Personal information
- Nationality: Swiss
- Born: 1 October 1942 Bern, Switzerland
- Died: 29 August 2020 (aged 77) Murten, Switzerland
- Height: 5 ft 5 in (165 cm)
- Weight: Flyweight

Boxing career

Boxing record
- Total fights: 71
- Wins: 59
- Win by KO: 25
- Losses: 9
- Draws: 2
- No contests: 1

= Fritz Chervet =

Swiss boxer (1942–2020)

Fritz Chervet (1 October 1942 – 29 August 2020) was a Swiss professional boxer who challenged for the WBA flyweight title twice in 1973 and 1974. At regional level he held the European flyweight title twice between 1972 and 1974.

==Biography==
Chervet's boxing career began on 18 May 1962 in Geneva against Daniel Villaume. He became the European flyweight champion on 3 March 1972 after a victory against Fernando Atzori by referee stoppage in the eleventh round.
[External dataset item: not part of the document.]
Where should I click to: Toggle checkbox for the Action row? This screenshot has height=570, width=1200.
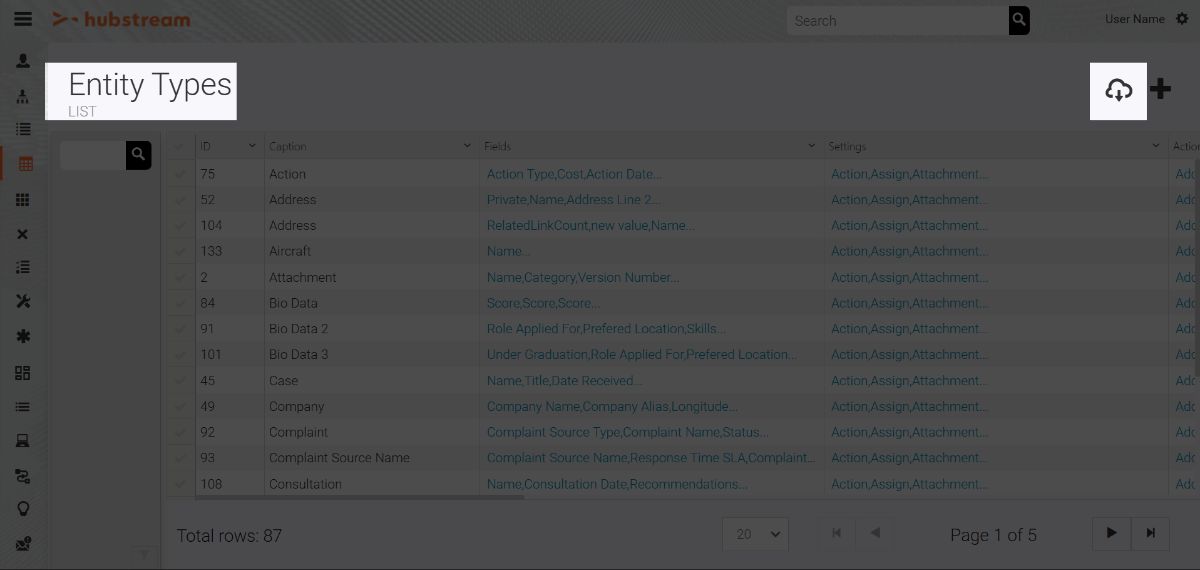click(x=180, y=174)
He lost the European title the next year but regained it on 26 December 1973. He was twice defeated for the world title by Chartchai Chionoi in 1973 and 1974. He retired in 1976 with a record of 59 wins, 9 losses, 2 draws, and 1 no contest. After his sporting career, he became a bailiff at the Federal Palace of Switzerland.

Fritz Chervet died on 29 August 2020 at the age of 77.